Synopsis:
Albert Kench has just returned to Victorian London from Australia. He has been summonsed home after his sister Sally has been admitted to Oakbridge Asylum. When he visits her, he discovers she has become unrecognisable. She is near skeletal. She hasn’t spoken in over a year and she is missing an arm. He finds out she has been visited daily by an old childhood friend Rachel Darby.
Albert seeks out Rachel to try and find out what happened to his beloved sister. The story Rachel tells him is an unbelievable tale of a fraudulent spiritualist they went to visit at an exhibition and the evil Lord Aubrey Levi-Black who is an apparent master of the dark arts and seems to be in possession of a mirror that may be holding Sally’s very soul. Albert embarks on a crusade to free Sally from her glass prison but not everything he believes is true and not everyone he trusts is true either.
Jack Rollins. I have heard the name but never read anything by him. I grabbed this due to my recently discovered love of gothic tales and all things Victorian, in terms of horror. This developed after discovering William Hope Hodgson’s Carnacki tales. I have read a few gothic and Victorian tales since and there are some shockers out there with authors not being able to “get” the atmosphere of the Victorian times.
Finally, in Jack Rollins, I seem to have found someone who writes about this era just like Hodgson. The Séance is a fantastic tale. It totally grasps the way the higher born people of the time were sucked into the world of spirits and psychics. The problem was that most of these spiritualists were nothing more than fraudulent entertainers. Money was no object for the high born and these people knew that. Enter Lord Aubrey Levi-Black. This man was evil to his very core. He was no entertainer. He specialised in pure death.
The characters in this book are great.

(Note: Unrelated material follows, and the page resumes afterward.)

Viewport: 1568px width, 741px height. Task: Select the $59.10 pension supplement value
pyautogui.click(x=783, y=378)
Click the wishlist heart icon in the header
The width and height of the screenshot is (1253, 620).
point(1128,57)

They are so perfectly made up for the times. Albert is a normal man of the times. Dashing and realistic about both the present and the future. Rachel appears to be a stunning woman intent on winning the charms of Albert. Lord Levi-Black is a rotter. A scoundrel, but a very dangerous scoundrel at that.
The descriptive writing makes it very easy to slip into the times. The clothes the people wear, the language they use and the settings and surroundings totally take you back in time, really making you believe you are living in the past. This makes the horror aspect of this book ten times more powerful. Albert doesn’t have the knowledge we have today about such things. He doesn’t have the backing of numerous people willing to help him in his quest. He doesn’t have the weapons or the know how to deal with what he is facing. Rather than making this unbelievable, it fills you with dread for him. This will creep you out big style. I use this analogy a lot with really good stories set in this time but this would have made a perfect script for a Hammer Horror film. Peter Cushing, Christopher Lee and Vincent Price would have had an absolute ball with this story.
This short story has again highlighted to me the British talent we have for writing wonderful books in the horror genre.